- Problem requirements -
What is needed is a word-for-word transcription of every record below.

+++++

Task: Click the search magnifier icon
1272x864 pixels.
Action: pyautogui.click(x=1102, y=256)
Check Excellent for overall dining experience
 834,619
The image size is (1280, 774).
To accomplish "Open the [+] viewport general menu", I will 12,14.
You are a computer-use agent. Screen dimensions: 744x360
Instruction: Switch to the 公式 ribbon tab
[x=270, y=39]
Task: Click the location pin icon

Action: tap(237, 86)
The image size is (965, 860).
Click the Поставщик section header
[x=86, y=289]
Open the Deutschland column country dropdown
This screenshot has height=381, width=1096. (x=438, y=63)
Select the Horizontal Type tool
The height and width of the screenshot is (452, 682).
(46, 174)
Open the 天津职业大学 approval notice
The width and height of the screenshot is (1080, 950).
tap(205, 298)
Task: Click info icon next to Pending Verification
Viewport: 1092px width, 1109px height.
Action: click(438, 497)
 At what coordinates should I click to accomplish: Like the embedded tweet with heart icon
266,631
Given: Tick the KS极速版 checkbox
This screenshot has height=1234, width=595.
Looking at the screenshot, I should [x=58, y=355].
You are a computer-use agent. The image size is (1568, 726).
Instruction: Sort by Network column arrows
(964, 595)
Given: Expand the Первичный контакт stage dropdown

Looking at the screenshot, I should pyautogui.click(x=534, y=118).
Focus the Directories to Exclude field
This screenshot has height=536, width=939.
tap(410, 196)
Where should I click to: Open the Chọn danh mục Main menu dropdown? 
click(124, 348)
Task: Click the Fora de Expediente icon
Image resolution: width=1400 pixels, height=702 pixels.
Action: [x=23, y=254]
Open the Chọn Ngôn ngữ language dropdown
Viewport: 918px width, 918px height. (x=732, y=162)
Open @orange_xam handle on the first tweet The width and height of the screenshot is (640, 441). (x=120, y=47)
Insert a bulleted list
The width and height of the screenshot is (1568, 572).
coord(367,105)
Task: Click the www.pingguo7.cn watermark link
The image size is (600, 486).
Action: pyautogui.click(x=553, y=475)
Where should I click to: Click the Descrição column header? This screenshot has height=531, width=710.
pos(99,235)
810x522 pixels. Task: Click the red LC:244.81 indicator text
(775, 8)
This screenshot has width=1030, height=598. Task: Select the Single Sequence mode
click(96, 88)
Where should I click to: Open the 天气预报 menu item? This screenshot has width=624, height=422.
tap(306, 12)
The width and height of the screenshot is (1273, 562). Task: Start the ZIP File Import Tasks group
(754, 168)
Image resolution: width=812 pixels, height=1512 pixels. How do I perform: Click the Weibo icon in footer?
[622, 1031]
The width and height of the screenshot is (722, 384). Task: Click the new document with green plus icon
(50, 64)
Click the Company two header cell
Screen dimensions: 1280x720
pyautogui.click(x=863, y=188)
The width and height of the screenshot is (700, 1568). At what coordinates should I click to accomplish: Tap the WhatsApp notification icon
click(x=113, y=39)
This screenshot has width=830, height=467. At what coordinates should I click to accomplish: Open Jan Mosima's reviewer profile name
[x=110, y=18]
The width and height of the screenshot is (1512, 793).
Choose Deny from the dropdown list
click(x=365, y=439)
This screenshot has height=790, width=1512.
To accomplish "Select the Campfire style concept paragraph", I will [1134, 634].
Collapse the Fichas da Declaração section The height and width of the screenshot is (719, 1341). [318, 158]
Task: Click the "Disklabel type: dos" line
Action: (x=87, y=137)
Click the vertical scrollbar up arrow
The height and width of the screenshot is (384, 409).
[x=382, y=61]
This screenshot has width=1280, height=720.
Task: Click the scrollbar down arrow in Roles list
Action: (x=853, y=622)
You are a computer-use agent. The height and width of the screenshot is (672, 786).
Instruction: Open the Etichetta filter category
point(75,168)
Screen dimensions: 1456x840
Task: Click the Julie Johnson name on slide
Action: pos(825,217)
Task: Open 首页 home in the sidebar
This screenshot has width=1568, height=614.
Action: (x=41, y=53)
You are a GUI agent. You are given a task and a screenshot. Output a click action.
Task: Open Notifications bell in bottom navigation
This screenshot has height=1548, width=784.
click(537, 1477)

+++++

- Expected output -
Task: Click the search magnifier icon
1272x864 pixels.
Action: pyautogui.click(x=1102, y=256)
Check Excellent for overall dining experience
 834,619
The image size is (1280, 774).
To accomplish "Open the [+] viewport general menu", I will 12,14.
You are a computer-use agent. Screen dimensions: 744x360
Instruction: Switch to the 公式 ribbon tab
[x=270, y=39]
Task: Click the location pin icon

Action: tap(237, 86)
The image size is (965, 860).
Click the Поставщик section header
[x=86, y=289]
Open the Deutschland column country dropdown
This screenshot has height=381, width=1096. (x=438, y=63)
Select the Horizontal Type tool
The height and width of the screenshot is (452, 682).
(46, 174)
Open the 天津职业大学 approval notice
The width and height of the screenshot is (1080, 950).
tap(205, 298)
Task: Click info icon next to Pending Verification
Viewport: 1092px width, 1109px height.
Action: click(438, 497)
 At what coordinates should I click to accomplish: Like the embedded tweet with heart icon
266,631
Given: Tick the KS极速版 checkbox
This screenshot has height=1234, width=595.
Looking at the screenshot, I should [x=58, y=355].
You are a computer-use agent. The image size is (1568, 726).
Instruction: Sort by Network column arrows
(964, 595)
Given: Expand the Первичный контакт stage dropdown

Looking at the screenshot, I should pyautogui.click(x=534, y=118).
Focus the Directories to Exclude field
This screenshot has height=536, width=939.
tap(410, 196)
Where should I click to: Open the Chọn danh mục Main menu dropdown? 
click(124, 348)
Task: Click the Fora de Expediente icon
Image resolution: width=1400 pixels, height=702 pixels.
Action: [x=23, y=254]
Open the Chọn Ngôn ngữ language dropdown
Viewport: 918px width, 918px height. (x=732, y=162)
Open @orange_xam handle on the first tweet The width and height of the screenshot is (640, 441). (x=120, y=47)
Insert a bulleted list
The width and height of the screenshot is (1568, 572).
coord(367,105)
Task: Click the www.pingguo7.cn watermark link
The image size is (600, 486).
Action: pyautogui.click(x=553, y=475)
Where should I click to: Click the Descrição column header? This screenshot has height=531, width=710.
pos(99,235)
810x522 pixels. Task: Click the red LC:244.81 indicator text
(775, 8)
This screenshot has width=1030, height=598. Task: Select the Single Sequence mode
click(96, 88)
Where should I click to: Open the 天气预报 menu item? This screenshot has width=624, height=422.
tap(306, 12)
The width and height of the screenshot is (1273, 562). Task: Start the ZIP File Import Tasks group
(754, 168)
Image resolution: width=812 pixels, height=1512 pixels. How do I perform: Click the Weibo icon in footer?
[622, 1031]
The width and height of the screenshot is (722, 384). Task: Click the new document with green plus icon
(50, 64)
Click the Company two header cell
Screen dimensions: 1280x720
pyautogui.click(x=863, y=188)
The width and height of the screenshot is (700, 1568). At what coordinates should I click to accomplish: Tap the WhatsApp notification icon
click(x=113, y=39)
This screenshot has width=830, height=467. At what coordinates should I click to accomplish: Open Jan Mosima's reviewer profile name
[x=110, y=18]
The width and height of the screenshot is (1512, 793).
Choose Deny from the dropdown list
click(x=365, y=439)
This screenshot has height=790, width=1512.
To accomplish "Select the Campfire style concept paragraph", I will [1134, 634].
Collapse the Fichas da Declaração section The height and width of the screenshot is (719, 1341). [318, 158]
Task: Click the "Disklabel type: dos" line
Action: (x=87, y=137)
Click the vertical scrollbar up arrow
The height and width of the screenshot is (384, 409).
[x=382, y=61]
This screenshot has width=1280, height=720.
Task: Click the scrollbar down arrow in Roles list
Action: (x=853, y=622)
You are a computer-use agent. The height and width of the screenshot is (672, 786).
Instruction: Open the Etichetta filter category
point(75,168)
Screen dimensions: 1456x840
Task: Click the Julie Johnson name on slide
Action: pos(825,217)
Task: Open 首页 home in the sidebar
This screenshot has width=1568, height=614.
Action: (x=41, y=53)
You are a GUI agent. You are given a task and a screenshot. Output a click action.
Task: Open Notifications bell in bottom navigation
This screenshot has height=1548, width=784.
click(537, 1477)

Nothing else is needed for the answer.